Reste qu’on est, encore une fois, devant un groupe de travail de personnalités éminentes qui vont essayer de trouver une issue à une situation compliquée pour le gouvernement. Mais là devraient s’arrêter les comparaisons.

Bélanger-Campeau était une commission très large, ouverte à toutes les tendances politiques et à la société civile, qui cherchait une solution constitutionnelle dans la foulée de la mort de l’accord du lac Meech.

On y trouvait autant des représentants du Parti libéral fédéral – alors dans l’opposition – qu’un siège pour le Bloc québécois, parti nouvellement formé qui n’était alors même pas reconnu comme groupe parlementaire aux Communes. S’y côtoyaient les centrales syndicales, les groupes représentant le patronat et le mouvement coopératif.

Le groupe de travail formé par M. Legault réunit des fédéralistes et des souverainistes, mais ne fait pas de place particulière aux autres tendances politiques ou groupes de la société civile.

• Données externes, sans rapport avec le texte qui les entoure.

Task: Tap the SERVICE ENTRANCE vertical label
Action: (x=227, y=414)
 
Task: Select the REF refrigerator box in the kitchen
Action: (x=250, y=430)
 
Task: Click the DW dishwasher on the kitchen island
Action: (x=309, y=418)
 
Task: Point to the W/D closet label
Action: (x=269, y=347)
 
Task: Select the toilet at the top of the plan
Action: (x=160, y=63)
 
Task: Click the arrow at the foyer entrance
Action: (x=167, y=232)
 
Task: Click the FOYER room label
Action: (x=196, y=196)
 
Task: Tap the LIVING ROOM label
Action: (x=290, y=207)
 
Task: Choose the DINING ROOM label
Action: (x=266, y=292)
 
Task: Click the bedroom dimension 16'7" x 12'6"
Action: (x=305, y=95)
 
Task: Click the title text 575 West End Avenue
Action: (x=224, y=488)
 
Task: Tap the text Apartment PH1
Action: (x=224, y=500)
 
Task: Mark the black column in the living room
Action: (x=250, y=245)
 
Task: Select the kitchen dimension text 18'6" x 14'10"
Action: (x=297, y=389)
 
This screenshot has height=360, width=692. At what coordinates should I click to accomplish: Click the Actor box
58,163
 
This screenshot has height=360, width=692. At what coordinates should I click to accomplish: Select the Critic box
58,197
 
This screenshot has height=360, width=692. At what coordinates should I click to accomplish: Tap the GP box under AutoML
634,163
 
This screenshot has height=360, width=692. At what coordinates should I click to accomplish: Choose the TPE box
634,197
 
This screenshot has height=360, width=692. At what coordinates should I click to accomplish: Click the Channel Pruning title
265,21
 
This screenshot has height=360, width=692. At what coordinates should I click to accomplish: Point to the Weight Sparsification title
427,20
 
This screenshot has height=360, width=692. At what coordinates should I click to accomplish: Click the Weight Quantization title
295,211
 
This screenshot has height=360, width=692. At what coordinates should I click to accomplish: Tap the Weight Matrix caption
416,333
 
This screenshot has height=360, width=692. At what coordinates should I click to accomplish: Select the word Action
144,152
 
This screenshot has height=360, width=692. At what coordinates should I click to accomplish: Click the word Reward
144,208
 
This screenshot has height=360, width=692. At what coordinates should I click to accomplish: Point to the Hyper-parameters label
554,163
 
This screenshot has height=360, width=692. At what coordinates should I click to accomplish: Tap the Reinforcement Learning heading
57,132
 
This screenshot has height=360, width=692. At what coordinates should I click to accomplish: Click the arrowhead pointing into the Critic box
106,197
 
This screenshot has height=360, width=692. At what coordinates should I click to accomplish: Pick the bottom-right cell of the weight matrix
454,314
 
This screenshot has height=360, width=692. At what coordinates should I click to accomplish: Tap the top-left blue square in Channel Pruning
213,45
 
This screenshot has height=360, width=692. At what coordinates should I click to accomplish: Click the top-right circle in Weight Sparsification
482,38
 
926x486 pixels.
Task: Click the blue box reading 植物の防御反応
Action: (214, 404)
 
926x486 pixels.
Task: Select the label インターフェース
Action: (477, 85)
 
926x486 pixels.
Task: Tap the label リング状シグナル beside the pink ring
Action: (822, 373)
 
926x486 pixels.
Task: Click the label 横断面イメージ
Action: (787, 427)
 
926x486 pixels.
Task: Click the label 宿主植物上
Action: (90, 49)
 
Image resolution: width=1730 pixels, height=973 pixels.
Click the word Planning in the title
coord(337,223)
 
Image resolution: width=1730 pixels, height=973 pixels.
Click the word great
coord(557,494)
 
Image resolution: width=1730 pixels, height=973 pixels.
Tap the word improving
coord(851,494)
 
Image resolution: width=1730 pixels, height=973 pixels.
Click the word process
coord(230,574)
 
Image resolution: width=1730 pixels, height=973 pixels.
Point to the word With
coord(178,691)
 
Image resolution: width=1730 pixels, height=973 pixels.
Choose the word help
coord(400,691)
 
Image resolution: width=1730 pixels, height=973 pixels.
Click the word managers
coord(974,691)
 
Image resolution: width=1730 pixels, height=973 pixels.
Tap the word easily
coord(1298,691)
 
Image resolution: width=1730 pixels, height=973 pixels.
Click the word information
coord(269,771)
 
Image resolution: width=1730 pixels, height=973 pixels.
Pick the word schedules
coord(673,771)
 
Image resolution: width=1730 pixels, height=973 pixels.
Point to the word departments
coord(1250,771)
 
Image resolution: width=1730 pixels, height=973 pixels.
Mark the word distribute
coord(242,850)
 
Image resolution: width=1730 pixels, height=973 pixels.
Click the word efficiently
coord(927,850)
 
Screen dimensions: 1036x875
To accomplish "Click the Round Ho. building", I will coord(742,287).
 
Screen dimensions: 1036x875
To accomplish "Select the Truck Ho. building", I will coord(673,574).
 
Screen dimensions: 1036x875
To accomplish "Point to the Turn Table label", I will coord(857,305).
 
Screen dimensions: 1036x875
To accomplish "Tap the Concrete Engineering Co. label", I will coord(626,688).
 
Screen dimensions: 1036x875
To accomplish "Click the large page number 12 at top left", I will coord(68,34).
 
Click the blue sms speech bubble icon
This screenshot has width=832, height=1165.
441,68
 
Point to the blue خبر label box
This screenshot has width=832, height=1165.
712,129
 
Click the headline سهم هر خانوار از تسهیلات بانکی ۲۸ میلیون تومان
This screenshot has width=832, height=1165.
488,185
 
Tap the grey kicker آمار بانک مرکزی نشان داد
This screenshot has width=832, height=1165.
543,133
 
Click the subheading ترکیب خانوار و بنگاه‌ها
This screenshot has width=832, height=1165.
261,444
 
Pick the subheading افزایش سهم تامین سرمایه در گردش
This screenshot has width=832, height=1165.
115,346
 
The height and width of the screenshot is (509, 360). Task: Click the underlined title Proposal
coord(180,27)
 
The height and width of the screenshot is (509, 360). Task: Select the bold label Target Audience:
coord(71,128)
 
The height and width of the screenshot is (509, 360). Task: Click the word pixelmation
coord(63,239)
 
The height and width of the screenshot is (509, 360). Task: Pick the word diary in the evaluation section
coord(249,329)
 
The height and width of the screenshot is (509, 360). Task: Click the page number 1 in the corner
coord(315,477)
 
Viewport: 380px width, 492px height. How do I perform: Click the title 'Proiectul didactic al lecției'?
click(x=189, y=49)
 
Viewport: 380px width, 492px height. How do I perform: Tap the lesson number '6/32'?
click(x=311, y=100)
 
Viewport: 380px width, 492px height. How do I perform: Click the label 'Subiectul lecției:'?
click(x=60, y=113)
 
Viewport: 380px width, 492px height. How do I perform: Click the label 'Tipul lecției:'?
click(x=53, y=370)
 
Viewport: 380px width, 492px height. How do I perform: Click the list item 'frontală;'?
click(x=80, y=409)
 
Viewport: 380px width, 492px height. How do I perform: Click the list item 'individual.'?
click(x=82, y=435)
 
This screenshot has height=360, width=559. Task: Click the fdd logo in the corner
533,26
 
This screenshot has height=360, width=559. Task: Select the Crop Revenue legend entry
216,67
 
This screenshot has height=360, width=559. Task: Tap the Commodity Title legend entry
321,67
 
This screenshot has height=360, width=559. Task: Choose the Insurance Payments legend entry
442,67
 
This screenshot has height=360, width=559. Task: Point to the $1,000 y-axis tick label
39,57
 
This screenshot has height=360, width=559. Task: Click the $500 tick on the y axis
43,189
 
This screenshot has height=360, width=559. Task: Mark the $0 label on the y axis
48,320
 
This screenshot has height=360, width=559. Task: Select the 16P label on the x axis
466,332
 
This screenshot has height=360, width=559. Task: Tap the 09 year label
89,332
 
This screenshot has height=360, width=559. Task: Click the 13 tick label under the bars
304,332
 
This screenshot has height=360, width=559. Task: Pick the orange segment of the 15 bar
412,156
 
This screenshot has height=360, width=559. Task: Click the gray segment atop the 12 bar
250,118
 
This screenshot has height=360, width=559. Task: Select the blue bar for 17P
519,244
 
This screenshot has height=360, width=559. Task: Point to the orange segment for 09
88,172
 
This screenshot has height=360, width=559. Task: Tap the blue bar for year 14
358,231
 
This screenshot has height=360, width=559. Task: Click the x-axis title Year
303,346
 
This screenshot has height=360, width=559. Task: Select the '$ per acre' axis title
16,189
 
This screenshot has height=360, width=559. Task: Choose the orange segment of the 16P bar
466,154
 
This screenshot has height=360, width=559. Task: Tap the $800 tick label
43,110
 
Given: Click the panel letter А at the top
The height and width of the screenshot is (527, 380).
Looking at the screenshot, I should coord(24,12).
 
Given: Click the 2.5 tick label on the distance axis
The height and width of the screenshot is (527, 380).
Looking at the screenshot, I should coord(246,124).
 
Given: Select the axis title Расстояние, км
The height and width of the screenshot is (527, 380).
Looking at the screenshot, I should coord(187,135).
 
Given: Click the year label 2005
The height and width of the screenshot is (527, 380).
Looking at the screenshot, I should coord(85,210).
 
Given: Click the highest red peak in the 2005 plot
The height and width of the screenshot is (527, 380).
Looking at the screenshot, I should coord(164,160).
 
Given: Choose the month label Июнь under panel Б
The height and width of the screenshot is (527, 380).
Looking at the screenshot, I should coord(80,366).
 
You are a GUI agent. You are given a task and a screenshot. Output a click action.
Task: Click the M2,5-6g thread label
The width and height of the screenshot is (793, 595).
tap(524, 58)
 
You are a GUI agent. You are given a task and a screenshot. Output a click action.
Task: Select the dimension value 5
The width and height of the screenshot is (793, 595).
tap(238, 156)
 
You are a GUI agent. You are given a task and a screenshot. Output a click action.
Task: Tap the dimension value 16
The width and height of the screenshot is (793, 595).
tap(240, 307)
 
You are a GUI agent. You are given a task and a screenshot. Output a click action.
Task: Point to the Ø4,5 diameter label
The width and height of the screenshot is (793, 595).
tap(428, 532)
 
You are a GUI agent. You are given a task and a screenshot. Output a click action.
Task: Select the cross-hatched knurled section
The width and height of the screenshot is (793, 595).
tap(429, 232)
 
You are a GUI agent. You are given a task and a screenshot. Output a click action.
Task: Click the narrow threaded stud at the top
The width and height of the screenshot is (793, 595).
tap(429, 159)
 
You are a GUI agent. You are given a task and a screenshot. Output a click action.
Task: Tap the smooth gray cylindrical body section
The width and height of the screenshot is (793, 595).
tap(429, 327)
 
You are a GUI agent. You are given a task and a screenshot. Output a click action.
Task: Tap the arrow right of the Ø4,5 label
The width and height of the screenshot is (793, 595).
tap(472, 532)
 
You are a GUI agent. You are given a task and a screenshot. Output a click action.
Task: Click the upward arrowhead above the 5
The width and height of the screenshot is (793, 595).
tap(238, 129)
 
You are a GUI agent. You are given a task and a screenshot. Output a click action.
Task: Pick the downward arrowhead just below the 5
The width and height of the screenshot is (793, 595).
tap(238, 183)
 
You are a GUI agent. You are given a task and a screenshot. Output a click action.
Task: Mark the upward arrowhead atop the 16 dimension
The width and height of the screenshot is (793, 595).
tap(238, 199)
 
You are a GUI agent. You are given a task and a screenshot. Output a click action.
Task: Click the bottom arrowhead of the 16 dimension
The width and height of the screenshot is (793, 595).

Il y a même un malaise à voir le professeur de droit Guillaume Rousseau nommé coprésident quand on sait qu’il a récemment accusé Québec solidaire d’être favorable à la charia parce qu’il ne désapprouve pas l’instauration de prêts hypothécaires islamiques – une attaque gratuite puisqu’il s’agit d’un instrument offert aux États-Unis, en Grande-Bretagne et même dans la très laïque France. Une petite vérification préalable aurait permis d’éviter une inutile controverse partisane.

Aujourd’hui, on a beaucoup plus l’impression que le gouvernement est à court d’idées et crée un groupe de travail pour lui en trouver quelques-unes à mettre en œuvre d’ici la fin de son mandat.

Contrairement à Bélanger-Campeau, il ne sera pas question de chercher à imaginer une solution en dehors du régime constitutionnel actuel. On cherchera à « accroître l’autonomie du Québec à l’intérieur du Canada » et pas autre chose.

Les partis de l’opposition n’ont pas tort de souligner que cela montre l’échec de la politique constitutionnelle ambiguë du gouvernement Legault. On pensait que la CAQ n’étant ni fédéraliste ni souverainiste, un courant nationaliste modéré émergerait pour faire avancer le Québec.

L’illusion de faire des gains en chevauchant la ligne du milieu a longtemps été séduisante pour une partie de l’électorat. Mais maintenant que cette approche ne semble pas fonctionner – et en prévoyant le rejet des demandes de Québec dans le dossier chaud de l’immigration lors de la rencontre de lundi entre les premiers ministres Legault et Trudeau –, il faut bien essayer quelque chose. Mais quoi ?

Il y a bien la voie unilatérale. Le Québec peut, en effet, changer sa constitution interne sans demander l’avis de quiconque. Mais cela équivaut à des changements superficiels, comme ceux apportés par la loi 96.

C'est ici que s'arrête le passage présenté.